ISTRUZIONI DEL COMPITO:
Puoi proseguire il testo sulla disciplina italiana del licenziamento collettivo, riprendendo subito dopo la sua ultima frase?

*** BRANO DA LEGGERE

Licenziamento collettivo: quadro normativo di riferimento
Il legislatore italiano, spinto anche dalle direttive comunitarie, ha disciplinato il licenziamento collettivo nel corso degli anni. Il punto di arrivo è rappresentato dalla Legge n. 223/1991, che ha introdotto un sistema più organico, distinguendo tra licenziamento collettivo per messa in mobilità e per riduzione del personale.
Gli articoli 4 e 24 della legge regolano rispettivamente queste due fattispecie, imponendo procedure specifiche che devono essere seguite per garantire la legittimità dei licenziamenti.
Negli anni successivi, vari interventi normativi hanno ampliato e modificato la portata della disciplina. Tra questi, la Riforma Fornero (L. 92/2012), che ha eliminato la tutela reintegratoria per le violazioni procedurali, mantenendola solo per i licenziamenti senza forma scritta effettuati in violazione dei criteri di scelta. Il Jobs Act (D.lgs. n. 23/2015) ha ulteriormente cambiato il panorama, eliminando la tutela reintegratoria per i licenziamenti economici illegittimi e sostituendola con una tutela indennitaria, successivamente modificata dal Decreto Dignità (D.L. n. 87/2018) e da una pronuncia della Corte Costituzionale.
La normativa italiana sui licenziamenti collettivi comunque continua ad evolversi, con interventi che cercano di bilanciare le esigenze delle imprese con la protezione dei diritti dei lavoratori, in un contesto sempre più influenzato dalle direttive europee.

******
*** DATI MOSTRATI

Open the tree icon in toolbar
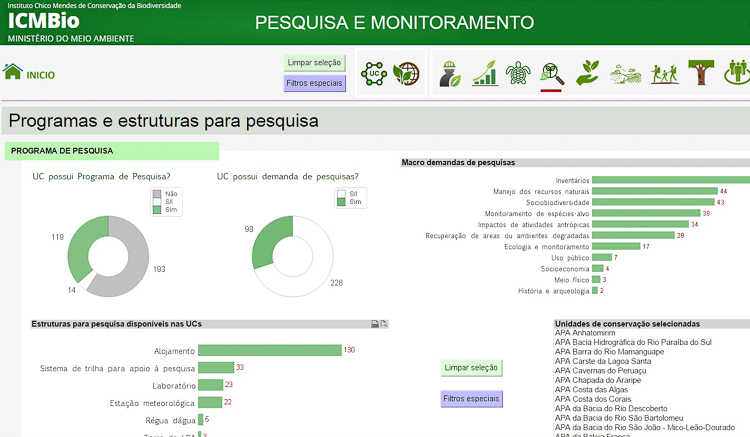[700, 73]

******

RISPOSTA AL PROBLEMA:
Tipologie di licenziamento collettivo
Dalla breve analisi normativa sul licenziamento collettivo emergono due tipologie di licenziamento collettivo, che meritano un’analisi distinta e dettagliata.
Licenziamento collettivo per messa in mobilità
Il licenziamento collettivo per messa in mobilità, disciplinato dall’art. 4 della L. 223/1991, si applica alle imprese con più di 15 dipendenti, che hanno usufruito del trattamento straordinario di integrazione salariale (CIGS). Questo tipo di licenziamento si verifica quando l’impresa non è in grado di rioccupare tutti i dipendenti coinvolti nella riorganizzazione aziendale e non può ricorrere a misure alternative come contratti di solidarietà o altre forme flessibili di gestione del lavoro. La procedura di mobilità prevede fasi conciliative finalizzate a trovare soluzioni che possano evitare i licenziamenti.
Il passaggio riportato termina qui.